**WHAT YOU NEED TO DO**
In your transcription, keep every record exact and leave out the pictures.
━━━━━ DATA PROVIDED ━━━━━
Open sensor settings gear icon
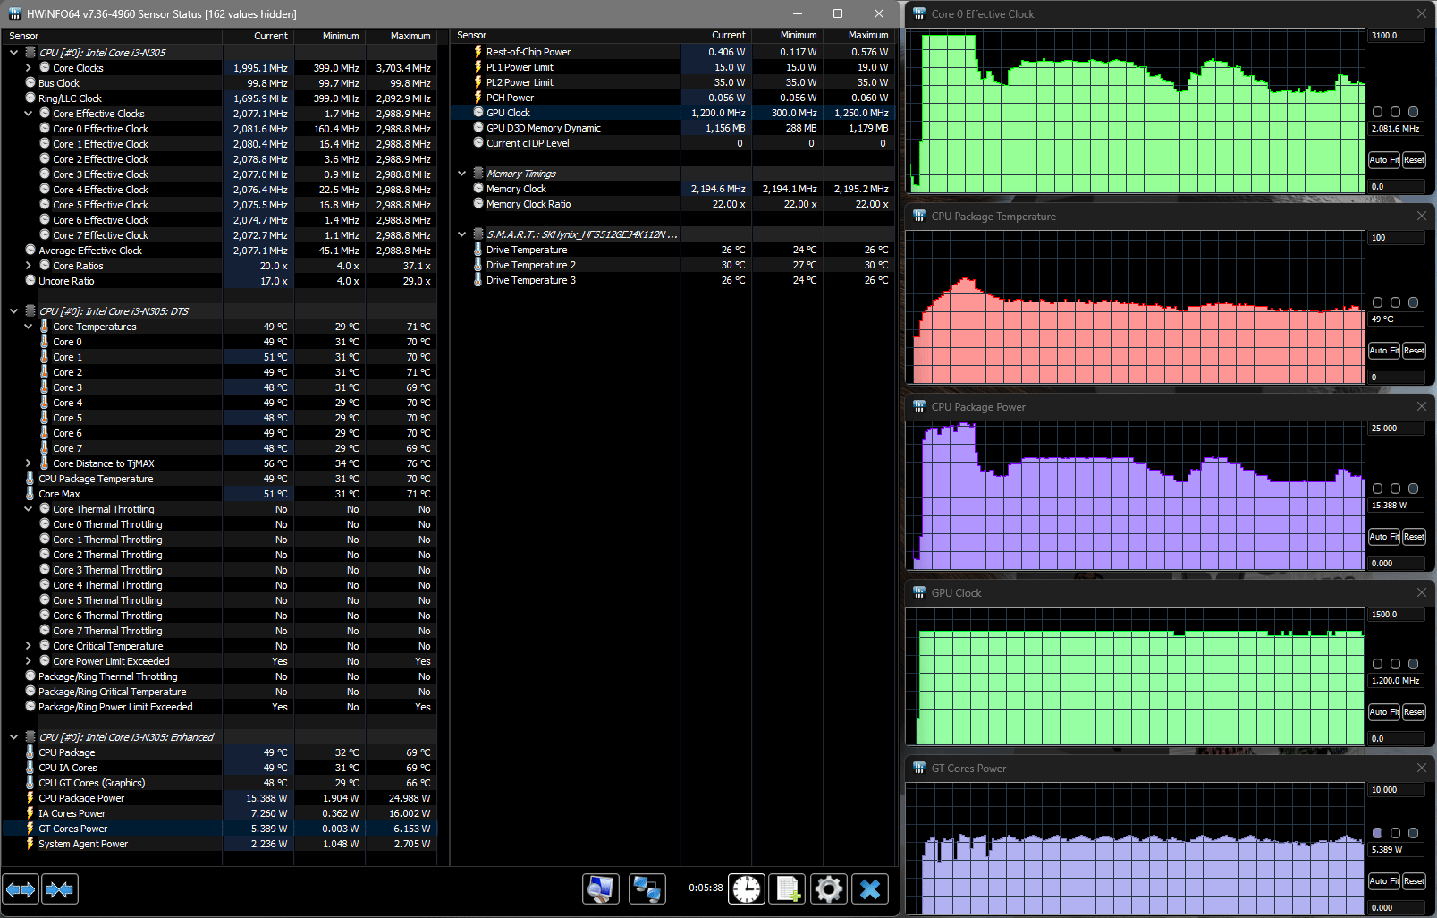This screenshot has height=918, width=1437. (x=828, y=888)
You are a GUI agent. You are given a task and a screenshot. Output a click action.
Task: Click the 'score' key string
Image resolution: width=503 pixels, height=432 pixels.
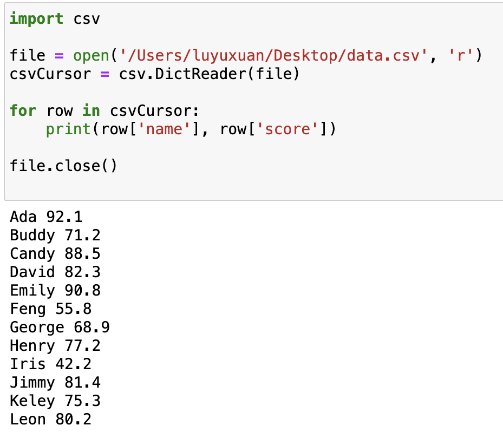point(288,129)
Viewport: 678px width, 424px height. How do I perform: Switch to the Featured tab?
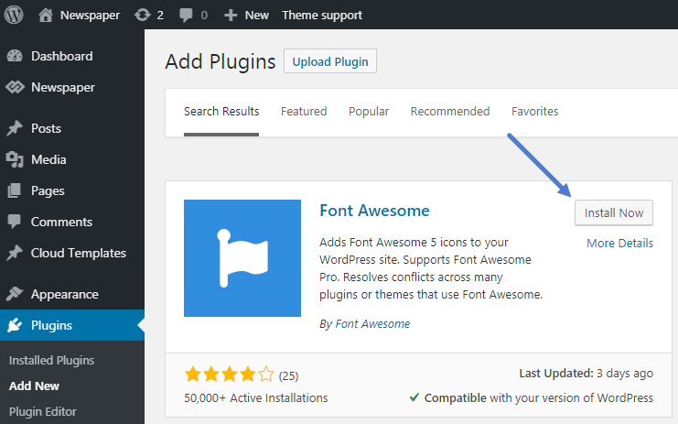coord(304,112)
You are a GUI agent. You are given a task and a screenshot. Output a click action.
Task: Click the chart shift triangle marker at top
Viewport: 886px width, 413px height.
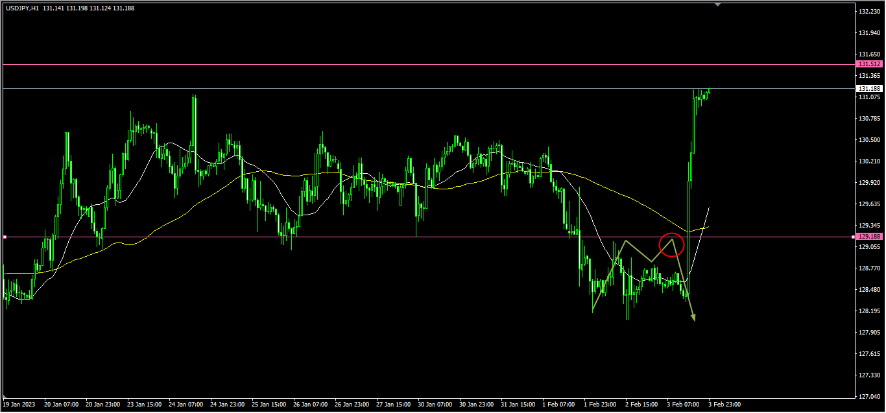pyautogui.click(x=717, y=5)
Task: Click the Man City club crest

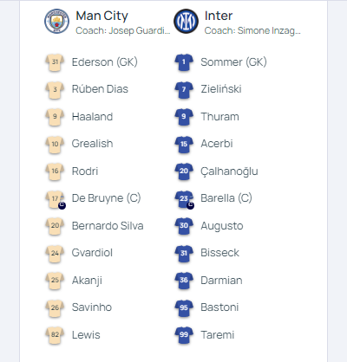Action: 56,21
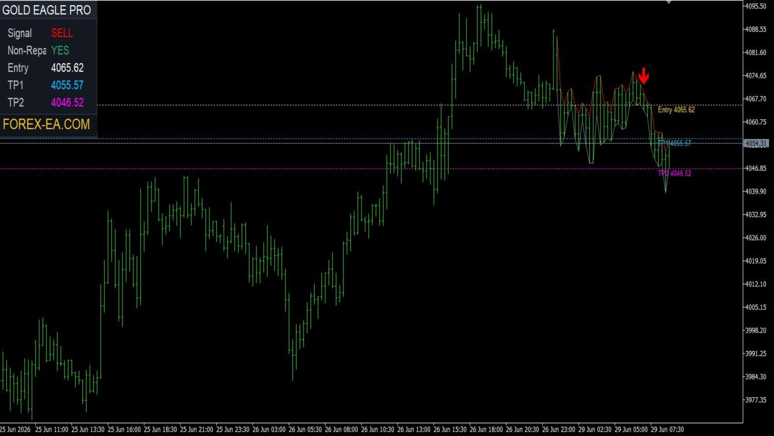Screen dimensions: 774x436
Task: Click the 26 Jun 18:00 time label
Action: pos(486,429)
━━━━━
**EXERCISE ANSWER**
Open sensor settings gear icon
This screenshot has height=918, width=1437. (x=828, y=888)
You are a GUI agent. You are given a task and a screenshot. Output a click action.
Task: Click the 'score' key string
Image resolution: width=503 pixels, height=432 pixels.
point(288,129)
Viewport: 678px width, 424px height. How do I perform: Switch to the Featured tab?
coord(304,112)
You are a GUI agent. You are given a task and a screenshot. Output a click action.
Task: Click the chart shift triangle marker at top
Viewport: 886px width, 413px height.
pyautogui.click(x=717, y=5)
Task: Click the Man City club crest

Action: 56,21
Screen dimensions: 774x436
Task: Click the 26 Jun 18:00 time label
Action: pos(486,429)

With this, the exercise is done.